3. The trial court allowed plaintiffs to introduce otherwise inadmissible evidence of McFadden's driving history based on videotaped testimony presented by defendants that "Johnny (McFadden) had a clean record." See generally Smith v. Tommy Roberts Trucking, 209 Ga. App. 826, 829 (3) (435 SE2d 54) (1993) (evidence of a driver's past record inadmissible because prejudicial and irrelevant to issue of driver's negligence in a particular instance). We find no error.
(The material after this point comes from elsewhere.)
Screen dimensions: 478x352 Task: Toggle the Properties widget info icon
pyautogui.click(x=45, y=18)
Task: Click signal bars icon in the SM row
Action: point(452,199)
Defendants were not entitled to represent to the jury that Metro's driver had a "clean record" if that was not in fact so, and the trial court was within its discretion in allowing plaintiffs to clarify this matter, since it was injected into the case by defendants to the plaintiffs' detriment. Moreover, to the extent plaintiffs may have misled the jury regarding a prior offense on which McFadden entered a plea of nolo contendere rather than guilty, we find no error necessarily warranting mistrial in light of the court's curative instructions on the issue. See, e.g., Ross v. Hagler, 209 Ga. App. 201, 203 (1) (433 SE2d 124) (1993).
4. Defendants unsuccessfully moved for mistrial after plaintiffs asked a witness an improper question (which was never answered) regarding an accident reconstructionist retained by defendants but not called to testify. Although "we cannot say the other evidence in this case demands the verdict, it is clear that the other evidence does support the verdict, and it therefore cannot be said that the effect of the question itself was manifestly prejudicial to the [defendants] so as to require a reversal or that the denial of a mistrial on the basis of this improper question resulted in an unfair trial." (Citations and punctuation omitted.) Morgan v. Hawkins, 155 Ga. App. 836, 839 (3) (273 SE2d 221) (1980). We find no error.
5. Ms. Kyzer's duty to stop at the stop sign placed at the intersection and to yield to oncoming traffic was beyond all dispute, and the trial court properly charged the jury on this relatively simple matter. Nevertheless, defendants contend the trial court erred in failing to give their requests to charge on the same basic principle as applied specifically to a "through highway" and a "through street." See OCGA 40-1-1 (64), 40-6-70 (b); Lee v. Bartusek, 205 Ga. App. 551, 552-553 (2) (422 SE2d 570) (1992). We fail to see how defendants' requests could have possibly clarified the matter further and therefore find no reversible error on this basis.
6. Defendants' remaining enumerations are without merit.
Butler, Wooten, Overby & Cheeley, George W. Fryhofer III, Keith A. Pittman, Freeman & Hawkins, J. Bruce Welch, Bondurant, Mixon & Elmore, Michael A. Sullivan, for appellees.
Swift, Currie, McGhee & Hiers, Jonathan M. Engram, for appellants.
DECIDED JUNE 20, 1995 -- CERT. APPLIED FOR.